We often need to meet ourselves for coffee.
Meet with ourselves.
Be ourself.
Look in ourselves.
Applaud ourself.
Show gentle kindness to ourselves.
Become friends with ourselves.
Embrace the very delight Jesus sees in ourselves, the ones He crafted and created and called in to breath and being.
Breathe in. Breathe out.
We have broken parts, but we are not machines.
We are flesh and blood and bone.
We are emotion and elation and exasperation.
We require inspiration and integrity, rest and renewal.
Long for compassion and companionship and comfort.
We need smiles and support and our sense of self.
Our lungs inhale and exhale twelve to twenty times a minute, bringing in oxygen rich air, bringing in life, expelling carbon and oxygen, expelling excess.
Twenty-two thousand times a day this happens.
In effortless flow, our lungs expand, contract, expand.
In rhythmic time, our bodies rise and fall, chests lift and lower.
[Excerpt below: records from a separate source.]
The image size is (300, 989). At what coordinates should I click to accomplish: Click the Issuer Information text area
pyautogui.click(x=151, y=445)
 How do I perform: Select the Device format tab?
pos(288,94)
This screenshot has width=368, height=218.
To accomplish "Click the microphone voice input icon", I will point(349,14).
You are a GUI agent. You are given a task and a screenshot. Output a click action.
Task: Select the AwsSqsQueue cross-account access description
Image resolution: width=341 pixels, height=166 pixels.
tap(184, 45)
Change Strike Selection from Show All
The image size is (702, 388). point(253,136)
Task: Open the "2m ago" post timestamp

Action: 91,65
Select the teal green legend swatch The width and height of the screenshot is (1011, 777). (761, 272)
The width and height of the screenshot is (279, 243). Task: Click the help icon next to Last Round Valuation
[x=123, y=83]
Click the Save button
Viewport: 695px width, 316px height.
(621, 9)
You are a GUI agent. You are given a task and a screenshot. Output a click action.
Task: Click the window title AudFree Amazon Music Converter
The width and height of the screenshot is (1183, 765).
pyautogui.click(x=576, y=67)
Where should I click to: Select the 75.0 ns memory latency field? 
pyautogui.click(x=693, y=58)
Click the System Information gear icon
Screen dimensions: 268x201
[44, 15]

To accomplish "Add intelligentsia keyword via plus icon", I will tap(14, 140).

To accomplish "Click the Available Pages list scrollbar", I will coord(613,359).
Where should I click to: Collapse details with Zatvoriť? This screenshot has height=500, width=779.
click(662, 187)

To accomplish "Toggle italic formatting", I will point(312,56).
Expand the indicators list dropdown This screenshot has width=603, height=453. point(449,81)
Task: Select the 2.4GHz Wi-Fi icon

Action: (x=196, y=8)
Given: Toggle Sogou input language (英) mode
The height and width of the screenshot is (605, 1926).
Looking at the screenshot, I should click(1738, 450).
Most often we pay little attention to this miracle of breath thrumming life along our veins.
We need to meet ourselves in liminal spaces.
We need to calm.
To hold space for our souls to catch up.
We need to welcome the waiting rather than rushing headlong through in our attempts to ignore the hurts, the hardships, the anger, the diagnosis, the rejection, the out-of-alignment, the lost opportunity, the regret.
We need contemplation, rather than meet ourselves coming and going every time we turn around.
My hands curl around the mug. The whipped cream sinking slowly, slowly into the tangy chai and espresso.
I tighten my fingers, close my eyes, note the warmth.
The clay of the mug is smooth and pleasant in my grip. I take note of my body. Feel the air whoosh in, out, in, out.
Myself.
Alive.
Breathing.
I cough a bit. My lungs and throat don’t like the disturbance. I can feel it in my chest when I inhale deeply. This niggling cough has nagged me off and on for almost three months.
Coffee with Myself.
I love this muse.
Grateful for my good farmer man’s question.
Grateful in my brain dump of appointments and cancelled plans and calendar pages, he’d noted coffeeshop, then paused to inquire who I was meeting.
I flip open the lined journal pages and begin to jot words about breath and self, of coffee and chores, broken machines and embodied souls,
who too often live our one wild and precious lives at mechanical pace.
At a round table, with a round mug, on an ordinary Thursday morning, I gather round, with body, soul, and spirit, and meet myself for coffee.